**ACTIVITY**
Among the following entries, count the lines that contain "agent" and report only the result.

**PROVIDED RECORDS**
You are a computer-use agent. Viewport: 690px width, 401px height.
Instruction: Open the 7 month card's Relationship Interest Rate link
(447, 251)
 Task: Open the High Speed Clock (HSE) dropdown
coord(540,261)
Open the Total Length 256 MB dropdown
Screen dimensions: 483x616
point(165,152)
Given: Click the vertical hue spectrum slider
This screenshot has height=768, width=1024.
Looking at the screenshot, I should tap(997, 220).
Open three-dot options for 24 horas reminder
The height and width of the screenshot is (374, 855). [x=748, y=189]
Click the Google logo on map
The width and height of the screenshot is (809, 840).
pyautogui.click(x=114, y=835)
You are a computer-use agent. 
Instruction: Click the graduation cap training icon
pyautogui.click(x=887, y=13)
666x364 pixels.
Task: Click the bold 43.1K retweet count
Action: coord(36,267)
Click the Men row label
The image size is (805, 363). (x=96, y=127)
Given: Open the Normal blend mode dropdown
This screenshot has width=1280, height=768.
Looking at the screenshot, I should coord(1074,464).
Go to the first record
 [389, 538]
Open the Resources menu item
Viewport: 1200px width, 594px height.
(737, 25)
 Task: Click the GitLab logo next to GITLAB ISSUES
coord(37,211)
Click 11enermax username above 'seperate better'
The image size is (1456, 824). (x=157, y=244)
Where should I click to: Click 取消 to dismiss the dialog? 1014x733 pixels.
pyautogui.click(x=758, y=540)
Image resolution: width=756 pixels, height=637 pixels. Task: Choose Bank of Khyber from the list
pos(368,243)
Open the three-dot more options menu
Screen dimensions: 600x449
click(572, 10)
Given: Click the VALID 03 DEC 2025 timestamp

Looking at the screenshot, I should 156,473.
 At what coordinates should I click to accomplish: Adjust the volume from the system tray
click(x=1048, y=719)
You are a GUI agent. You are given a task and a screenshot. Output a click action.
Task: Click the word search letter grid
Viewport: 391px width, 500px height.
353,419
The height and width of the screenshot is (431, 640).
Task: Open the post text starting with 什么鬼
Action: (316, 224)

**TASK SOLUTION**
3